• Generic transformations of arbitrary data entities

    From Janis Papanagnou@janis_papanagnou+ng@hotmail.com to comp.lang.awk on Thu Oct 12 14:04:56 2023
    From Newsgroup: comp.lang.awk

    In a recent thread I posted an Awk code pattern to define words that
    match a pattern and conditionally transforms it; it just relied on
    POSIX Awk features. Actually, though, it's a generally usable code
    pattern. With standard Awk you can substitute the entity pattern and
    function to transform the defined data entities as necessary.

    GNU Awk supports a couple newer features to make that generalization
    more explicit, by use of first class patterns and indirect functions.


    # generic function to transform specified data entities
    function trent (line, pattern, transform, out)
    {
    for (line=$0; match(line, pattern);
    line=substr(line, RSTART+RLENGTH))
    {
    out = out substr(line, 1, RSTART-1) \
    @transform(substr(line, RSTART, RLENGTH))
    }
    out = out line
    return out
    }

    With a transformation function like

    function highlight (str)
    {
    return "\033[7m" str "\033[0m"
    }

    a sample usage can be

    BEGIN { words = @/[[:alpha:]]+/ }
    {
    print trent($0, words, "highlight")
    }


    Applied to the task from the other thread you can provide

    function isogram_highlight (str)
    {
    return (isogram(str) ? "\033[7m" str "\033[0m" : str)
    }

    using Mike's (only slightly changed by me) isogram() algorithm

    function isogram(str, c, x, y) {
    y = length(str)
    for (x = 1; x < y; x++) {
    c = substr(str, x, 1)
    if (index(substr(str, x + 1), c)) return 0
    }
    return 1
    }

    in a context like

    BEGIN { words = @/[[:alpha:]]+/ }
    {
    print trent($0, words, "highlight")
    print trent($0, words, "isogram_highlight")
    }


    Note again that this solution based on a generalized algorithm
    uses GNU Awk specific features and is not conforming to POSIX!

    Janis
    --- Synchronet 3.20a-Linux NewsLink 1.114
  • From Janis Papanagnou@janis_papanagnou+ng@hotmail.com to comp.lang.awk on Thu Oct 12 18:23:58 2023
    From Newsgroup: comp.lang.awk

    On 12.10.2023 14:04, Janis Papanagnou wrote:
    In a recent thread I posted an Awk code pattern to define words that
    match a pattern and conditionally transforms it; it just relied on
    POSIX Awk features. Actually, though, it's a generally usable code
    pattern. With standard Awk you can substitute the entity pattern and
    function to transform the defined data entities as necessary.

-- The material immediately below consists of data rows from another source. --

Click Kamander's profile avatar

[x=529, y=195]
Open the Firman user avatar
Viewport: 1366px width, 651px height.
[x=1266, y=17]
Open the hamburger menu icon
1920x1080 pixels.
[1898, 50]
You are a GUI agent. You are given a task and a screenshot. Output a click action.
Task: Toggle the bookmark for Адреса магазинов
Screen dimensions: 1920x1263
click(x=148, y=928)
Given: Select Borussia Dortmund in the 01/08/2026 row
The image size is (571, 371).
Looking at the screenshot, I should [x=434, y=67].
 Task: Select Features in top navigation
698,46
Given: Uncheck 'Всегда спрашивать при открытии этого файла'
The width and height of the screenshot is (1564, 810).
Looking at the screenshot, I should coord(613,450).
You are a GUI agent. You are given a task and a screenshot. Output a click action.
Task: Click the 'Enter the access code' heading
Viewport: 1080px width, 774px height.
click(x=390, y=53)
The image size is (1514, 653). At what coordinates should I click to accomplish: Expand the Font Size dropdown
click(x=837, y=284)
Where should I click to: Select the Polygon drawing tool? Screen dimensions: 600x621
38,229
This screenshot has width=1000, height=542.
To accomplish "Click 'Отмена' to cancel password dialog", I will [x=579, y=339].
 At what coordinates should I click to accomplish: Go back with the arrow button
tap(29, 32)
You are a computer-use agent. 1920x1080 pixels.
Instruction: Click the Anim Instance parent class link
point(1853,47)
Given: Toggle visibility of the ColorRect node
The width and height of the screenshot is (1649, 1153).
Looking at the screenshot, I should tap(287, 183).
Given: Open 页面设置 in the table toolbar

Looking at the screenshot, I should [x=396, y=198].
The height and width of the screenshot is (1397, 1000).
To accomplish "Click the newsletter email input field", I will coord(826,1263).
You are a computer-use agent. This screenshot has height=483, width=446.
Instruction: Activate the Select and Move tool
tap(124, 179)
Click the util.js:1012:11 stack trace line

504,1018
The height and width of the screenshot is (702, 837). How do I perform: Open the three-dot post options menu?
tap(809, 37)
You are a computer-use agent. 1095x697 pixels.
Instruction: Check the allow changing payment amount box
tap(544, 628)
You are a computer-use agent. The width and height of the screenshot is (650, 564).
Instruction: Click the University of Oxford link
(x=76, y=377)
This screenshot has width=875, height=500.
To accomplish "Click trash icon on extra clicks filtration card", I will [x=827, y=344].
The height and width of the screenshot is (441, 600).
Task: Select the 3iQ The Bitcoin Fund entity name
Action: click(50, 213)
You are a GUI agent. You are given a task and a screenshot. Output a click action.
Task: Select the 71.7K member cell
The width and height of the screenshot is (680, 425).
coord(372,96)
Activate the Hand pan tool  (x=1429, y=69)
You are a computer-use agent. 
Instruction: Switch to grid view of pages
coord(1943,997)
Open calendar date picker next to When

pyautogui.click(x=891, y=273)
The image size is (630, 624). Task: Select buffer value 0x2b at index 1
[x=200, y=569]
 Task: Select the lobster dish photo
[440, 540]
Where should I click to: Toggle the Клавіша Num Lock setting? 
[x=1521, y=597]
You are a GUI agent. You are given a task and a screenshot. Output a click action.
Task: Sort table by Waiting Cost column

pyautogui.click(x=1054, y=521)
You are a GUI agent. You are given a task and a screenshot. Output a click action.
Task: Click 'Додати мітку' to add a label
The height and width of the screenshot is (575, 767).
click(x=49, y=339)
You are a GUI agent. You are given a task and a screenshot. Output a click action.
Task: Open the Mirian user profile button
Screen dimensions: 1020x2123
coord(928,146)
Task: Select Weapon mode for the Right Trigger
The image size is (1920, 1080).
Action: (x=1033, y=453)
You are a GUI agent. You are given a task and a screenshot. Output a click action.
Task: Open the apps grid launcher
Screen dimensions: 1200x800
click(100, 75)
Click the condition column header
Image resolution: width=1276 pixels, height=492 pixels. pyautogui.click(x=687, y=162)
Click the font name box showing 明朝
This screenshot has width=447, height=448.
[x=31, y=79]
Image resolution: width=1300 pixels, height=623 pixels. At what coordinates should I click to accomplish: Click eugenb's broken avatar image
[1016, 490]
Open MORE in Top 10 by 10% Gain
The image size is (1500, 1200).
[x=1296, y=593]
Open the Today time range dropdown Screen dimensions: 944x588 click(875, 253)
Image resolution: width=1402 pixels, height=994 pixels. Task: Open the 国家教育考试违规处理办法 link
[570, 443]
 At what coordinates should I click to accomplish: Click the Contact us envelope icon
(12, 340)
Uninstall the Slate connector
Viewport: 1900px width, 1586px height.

    GNU Awk supports a couple newer features to make that generalization
    more explicit, by use of first class patterns and indirect functions.


    # generic function to transform specified data entities
    function trent (line, pattern, transform, out)
    {
    for (line=$0; match(line, pattern);

    The line=$0 assignment was a remains from an earlier version. Here
    you don't want it, since 'line' is passed as a function parameter.
    So make that just

    for ( ; match(line, pattern);

    line=substr(line, RSTART+RLENGTH))
    {
    out = out substr(line, 1, RSTART-1) \
    @transform(substr(line, RSTART, RLENGTH))
    }
    out = out line
    return out
    }

    With a transformation function like

    function highlight (str)
    {
    return "\033[7m" str "\033[0m"
    }

    a sample usage can be

    BEGIN { words = @/[[:alpha:]]+/ }
    {
    print trent($0, words, "highlight")
    }


    Applied to the task from the other thread you can provide

    function isogram_highlight (str)
    {
    return (isogram(str) ? "\033[7m" str "\033[0m" : str)
    }

    using Mike's (only slightly changed by me) isogram() algorithm

    function isogram(str, c, x, y) {
    y = length(str)
    for (x = 1; x < y; x++) {
    c = substr(str, x, 1)
    if (index(substr(str, x + 1), c)) return 0
    }
    return 1
    }

    in a context like

    BEGIN { words = @/[[:alpha:]]+/ }
    {
    print trent($0, words, "highlight")
    print trent($0, words, "isogram_highlight")
    }


    Note again that this solution based on a generalized algorithm
    uses GNU Awk specific features and is not conforming to POSIX!

    Janis


    --- Synchronet 3.20a-Linux NewsLink 1.114
  • From porkchop@porkchop@invalid.foo (Mike Sanders) to comp.lang.awk on Thu Oct 12 19:00:13 2023
    From Newsgroup: comp.lang.awk

    Janis Papanagnou <janis_papanagnou+ng@hotmail.com> wrote:

    In a recent thread I posted an Awk code pattern to define words that
    match a pattern and conditionally transforms it; it just relied on
    POSIX Awk features. Actually, though, it's a generally usable code
    pattern. With standard Awk you can substitute the entity pattern and
    function to transform the defined data entities as necessary.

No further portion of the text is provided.